Davies told Christopher Hancock QC, sitting as a judge at the High Court, that the participants cannot have intended that Apollo was able to breach the agreement by failing to pay the commitment when required to. He took the judge through several clauses in the arrangement.
"Our case is that the clause comprises the promise from Apollo to ensure its subsidiary, Oldavia, would have the money waiting and ready in advance of the completion date," Davies said. "It's designed to determine when that liability to fund arises."
The hotel company has also sued Oldavia in Spain for breach of the share purchase agreement, or SPA, arguing that the transaction should have been completed once the European Commission gave merger control clearance in April 2020.
In the English proceedings, Lopesan is aiming to enforce the terms of the letter, which is bound by English law. The hotels group has asked the court for a declaration that Apollo is obliged to transfer the funds to Oldavia so the deal can be completed.
The companies entered into the contracts in November 2019, but Apollo has argued that the agreement should be terminated as a result of the COVID-19 pandemic and the subsequent drop in the value of the hotel's business.

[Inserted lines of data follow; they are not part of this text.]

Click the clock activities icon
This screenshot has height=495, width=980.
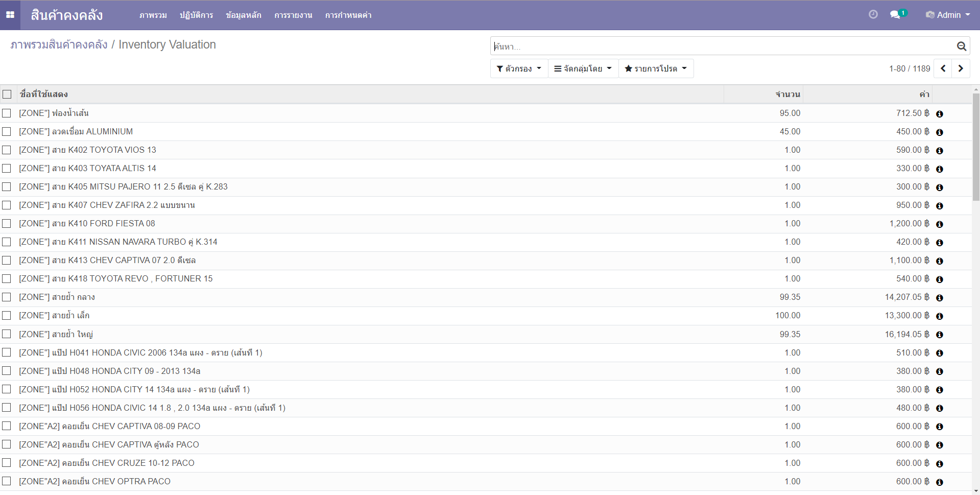click(873, 14)
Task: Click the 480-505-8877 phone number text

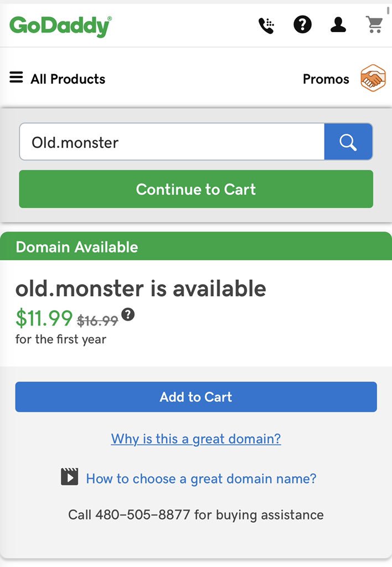Action: coord(142,514)
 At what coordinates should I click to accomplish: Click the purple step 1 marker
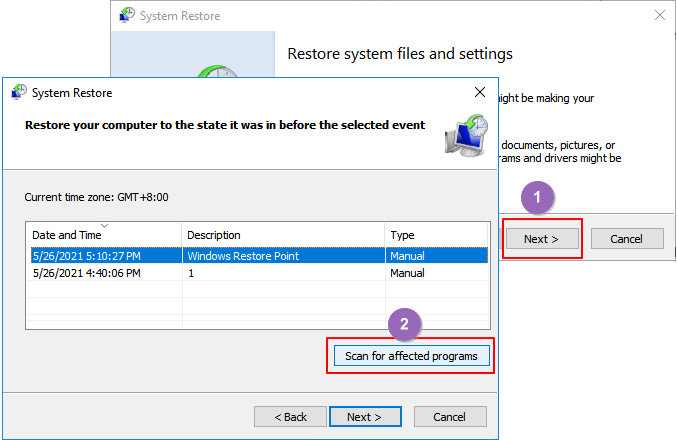coord(538,199)
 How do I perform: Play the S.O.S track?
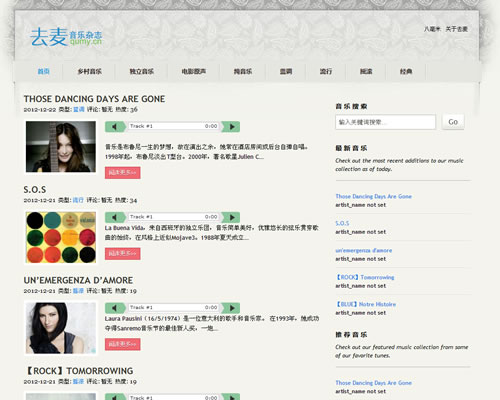(x=232, y=217)
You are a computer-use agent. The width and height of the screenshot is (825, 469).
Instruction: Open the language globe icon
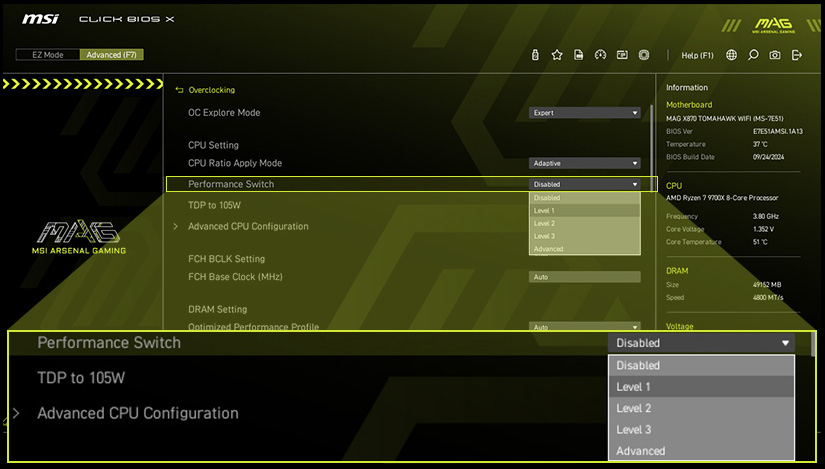click(x=732, y=55)
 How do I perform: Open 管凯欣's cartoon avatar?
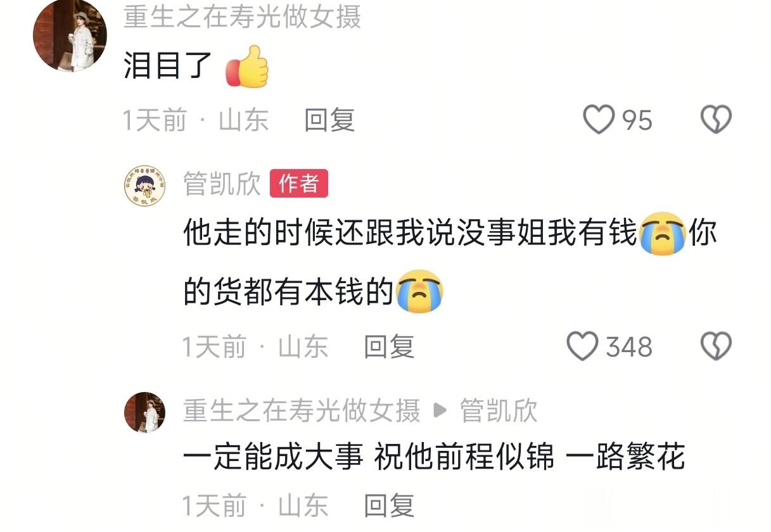pyautogui.click(x=144, y=186)
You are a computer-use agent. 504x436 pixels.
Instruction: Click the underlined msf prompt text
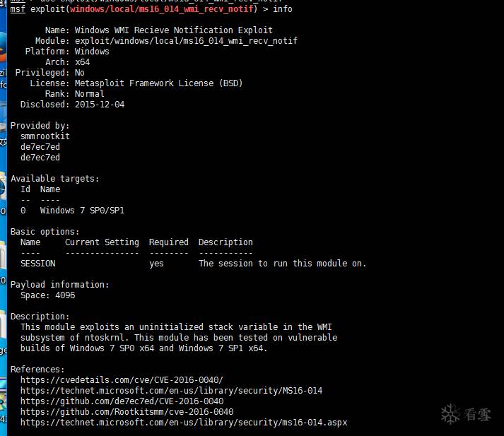18,9
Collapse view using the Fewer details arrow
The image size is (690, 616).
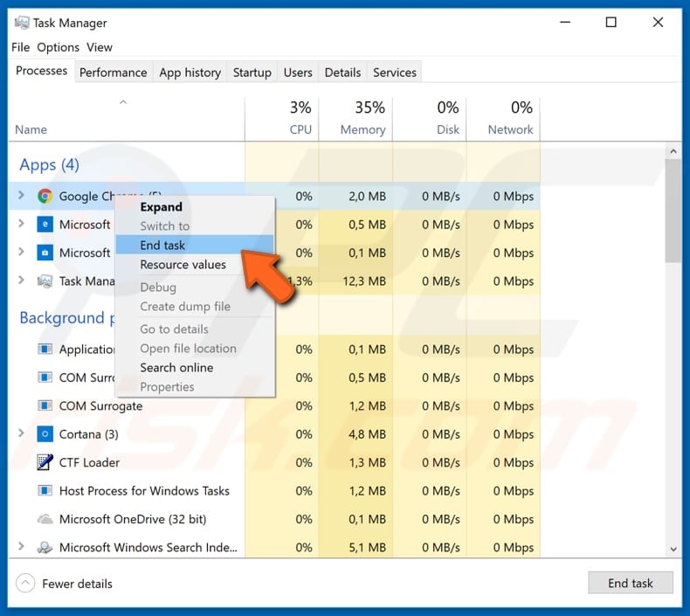pyautogui.click(x=26, y=583)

As an alternative, the price should be reduced to reflect the substantial change to its finances, Apollo has said in court proceedings.

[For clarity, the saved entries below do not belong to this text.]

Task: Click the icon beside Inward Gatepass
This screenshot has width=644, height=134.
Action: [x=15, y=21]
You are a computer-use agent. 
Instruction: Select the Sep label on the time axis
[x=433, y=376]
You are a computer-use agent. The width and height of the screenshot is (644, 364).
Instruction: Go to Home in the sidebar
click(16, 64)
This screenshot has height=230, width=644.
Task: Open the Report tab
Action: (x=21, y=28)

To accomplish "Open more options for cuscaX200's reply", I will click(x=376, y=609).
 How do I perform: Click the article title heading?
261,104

Apollo claims that it is not liable to fund Oldavia under the letter if the SPA has been terminated and that it cannot be held liable for any breach of the letter because the contract's terms have now expired.
Judge Hancock has to rule on seven preliminary issues before the case can head to trial.
Davies told the judge on Monday that the most important issues are whether Apollo is liable to provide the funds to Oldavia and whether an obligation to pay can lapse because of time passed or a valid termination of the transaction.
Davies said the other five issues that arise because of Apollo's defense — in connection with calculating the payments due and Lopesan's ability to bring a damages claim against Apollo under the equity commitment letter — are "misguided" and that Apollo's arguments about them are designed to "obfuscate" the proceedings.
He urged the judge to keep in mind the commercial purpose of the letter, which was to allow Oldavia to complete the transaction, and to reject any suggestion that Apollo and Oldavia were at arm's length from one another.
"Oldavia was Apollo's SPV for this transaction; Apollo had control over it," Davies said.
When Judge David Foxton ordered in October that Monday's preliminary hearing should take place, he warned that none of the contract matters up for early determination would result in an early win for Lopesan Touristik. Some could indeed be fatal to its case if they go in Apollo's favor, he said.
The dispute has been closely watched by mergers and acquisitions lawyers, as it is one of the first to grapple with deals broken because of the health crisis. Another high-profile dispute involved WEX Inc. and its planned acquisition of two payment companies, which settled out of court in December with the technology company paying less than half the original purchase price.
Lopesan Touristik is represented by Huw Davies QC and David Peters of Essex Court Chambers, instructed by Addleshaw Goddard LLP.
The defendants are represented by Laurence Rabinowitz QC, Richard Mott and Michael Watkins of One Essex Court, instructed by Latham & Watkins LLP.
The case is Lopesan Touristik SA v. Apollo European Principal Finance Fund II (Dollar A) LP and others, case number CL-2020-000597, in the Commercial Court of the High Court of Justice of England and Wales.